Max Weber (1881---1961) was born in Bialystok/Byalostol Poland, then in Russia to Orthodox Jewish parents. In 1891, he came to the United States with his mother and brother to join their father in Brooklyn.  By 1897, he graduated high school and began his studies of art at the Pratt Institute in New York with Wesley Dow, a proponent of the new. Teaching followed in 1900 at Lynchburg, Virginia and Duluth, Minnesota for two years each. He thus saved enough money to get to his destination, Paris in 1905. While he studied at three Academies, it was the exhibit at the Salon d’Automne in 1906/7 of the work of Paul Cézanne that he absorbed, as well as that of Henri Matisse with whom he gained color in the Académie Matisse in 1908 with a few others, Pablo Picasso with whom he had a direct connection [1], Henri Rousseau, and the Stein’s.  Paris was an explosion of exploration of visual arts from Africa and Asia where the use of space was quite different from the Western idea of creating a window onto the flat canvas.

With other American artists, he formed the New Society of American Artists in Paris in 1908. The Society met at the studio of Edward Steichen [2].  Once the connection with Steichen occurred, Steichen’s partner in New York, Alfred Stieglitz came to show avant garde art in his Gallery 291 (founded 1905 and closed at the end of World War I in 1917). There Americans could investigate the extraordinary paintings and sculpture being created in Europe. Weber was instrumental in organizing, both for Rousseau and Picasso, their first one man shows in America at Gallery 291.

Weber was the most progressively modern American artist. From Paris he knew and used Fauve, Cubist, and Futurist art ideas in his work. Composition with Three Figures from 1910 witnesses his absorption of African sculpture and Cubism. That same year he began sculpting and was in the famous show, Younger American Painters at 291. While he was twice shown in Paris in the Salon d’Automne, after a dispute he pulled out of the famous Armory Show of 1913 in New York. Though in that same year, he was the first American modernist to be given a museum solo show at the Newark Museum. By 1930, Weber was given a Retrospective at MOMA (Museum of Modern Art in New York).
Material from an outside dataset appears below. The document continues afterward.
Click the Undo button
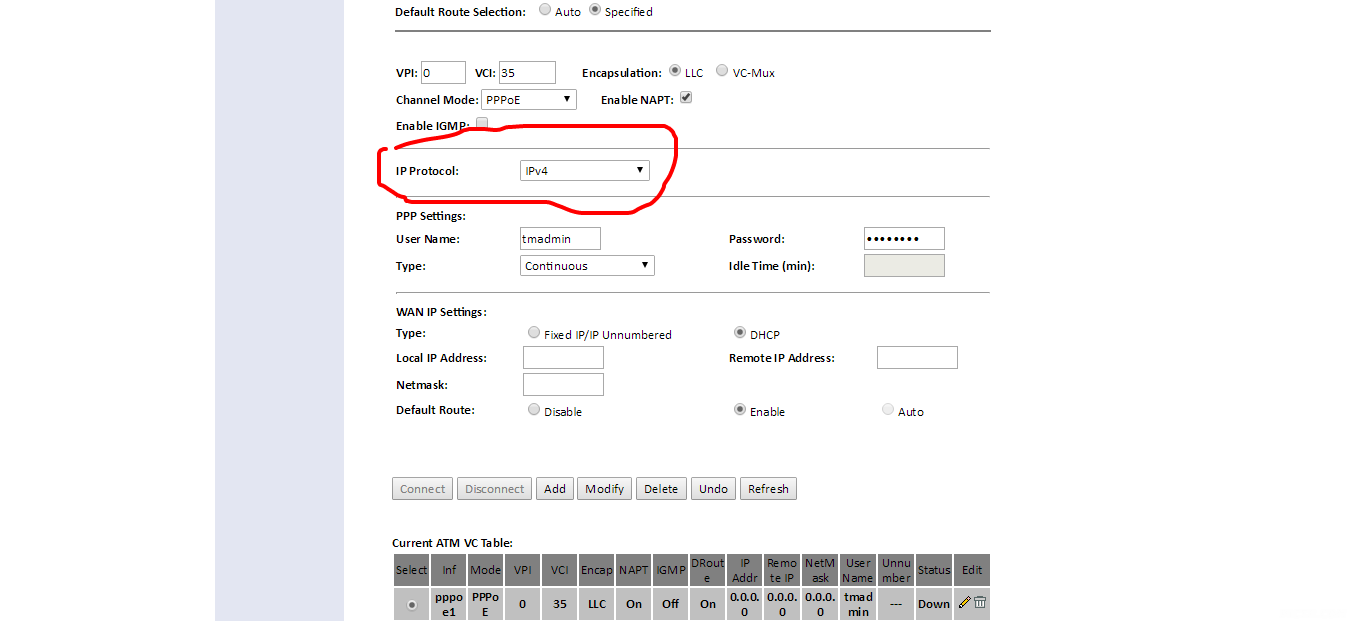The height and width of the screenshot is (621, 1349). click(713, 489)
Three of his writings were published. In 1914, Cubist Poems; in 1916, Essays on Art, and finally in 1926, Primitives: Poems and Woodcuts [3].
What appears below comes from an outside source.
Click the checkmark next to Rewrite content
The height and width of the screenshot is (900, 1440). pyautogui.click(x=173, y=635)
Two well-known paintings are both from 1915, The Chinese Restaurant and Rush Hour, New YorkRush Hour is a restless angular futurist depiction that evokes the noise and rapid movement of traffic in a skyscraper city. Chinese Restaurant is composed of collage materials in a Synthetic Cubist manner showing the various aspects of experience. 

He wrote, “On entering a Chinese restaurant from the darkness of night outside, a maze and blaze of light seemed to split into fragments the interior and its contents….” [4]

Instrumental in many important art organizations, he was involved in the American Artists’ Congress, taught at the Art Students League of New York summer school with photographer Clarence White at Georgetown Island in Maine [5]. His most famous student is Mark Rothko.

Max Weber was a restless artist who worked in many styles. His modern art drew hateful critical commentary but revolutionized American art. Whether it was restlessness or something else, his work began to gradually change toward an expressionist style from the 20’s through the 40’s, concentrating more and more on Jewish subject matter from his heritage [6]

During the time period of Margaret Lefranc and Anna Walinska’s Guild Art Gallery of 1935---1937, Jewish art collectors Herman Shulman and his wife Rebecca Beldner, bought from the Guild. When Herman died, Rebecca donated twelve paintings, including Max Weber’s, Synagogue Interior, to the Israeli Government [7]. Other artists pursued abstraction to non-objectivity. Weber was not one of them. 

[1] Annie Cohen-Solal, Painting American:  The Rise of American Artists:  Paris 1867-New York 1948, (Alfred A. Knopf, New York, 2001), p. 201.

[2] Wayne Craven, American Art History & Culture, (McGraw-Hill revised 1st edition, London, 2003), p. 446.


[4] Michael J. Lewis, American Art and Architecture, (Thames & Hudson, London, 2006), p.210

[5] Wayne Craven, p.473.


[7] Andrea Pappas, “In Search of a Jewish Audience:  New York’s Guild Art Gallery, 1935---1937.”  Journal of American Jewish History. 98, No. 4 (October 1014):  263---288, p. 284.